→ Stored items
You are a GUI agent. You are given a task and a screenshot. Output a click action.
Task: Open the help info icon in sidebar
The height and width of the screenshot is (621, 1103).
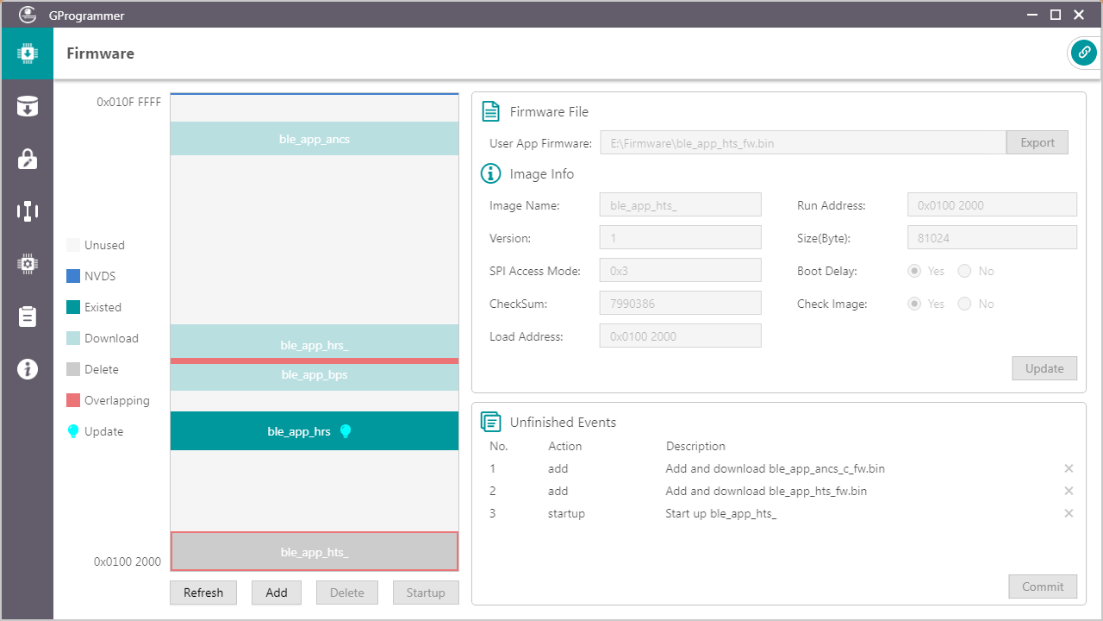27,369
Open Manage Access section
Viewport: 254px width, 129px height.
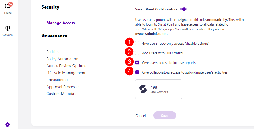(61, 23)
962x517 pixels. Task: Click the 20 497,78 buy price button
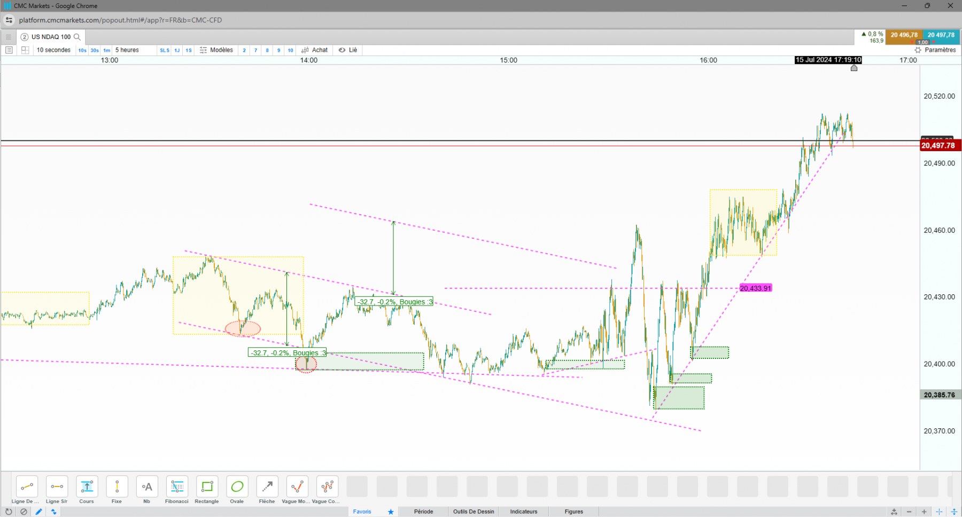click(941, 35)
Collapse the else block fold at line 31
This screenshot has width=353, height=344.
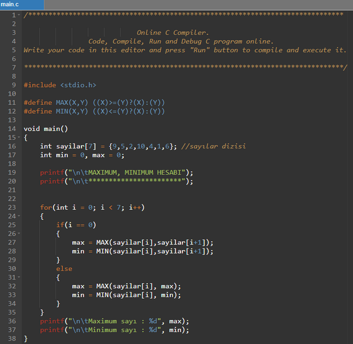(19, 277)
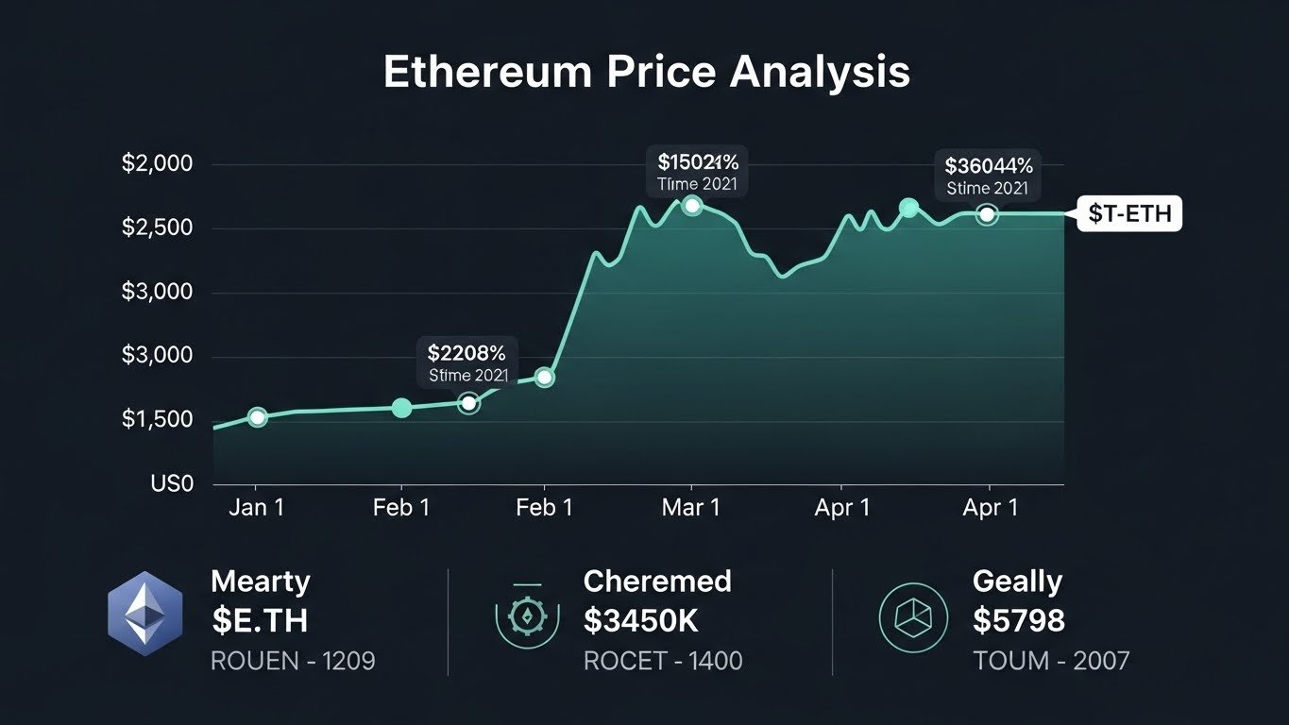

→ EXERCISE DETAILS
The records are to be returned verbatim. Skip any picture they contain.

→ ANSWER BELOW
You are a GUI agent. You are given a task and a screenshot. Output a click action.
Task: Open the help info icon in sidebar
The height and width of the screenshot is (621, 1103).
27,369
Open Manage Access section
Viewport: 254px width, 129px height.
(61, 23)
962x517 pixels. Task: Click the 20 497,78 buy price button
click(941, 35)
Collapse the else block fold at line 31
This screenshot has width=353, height=344.
(19, 277)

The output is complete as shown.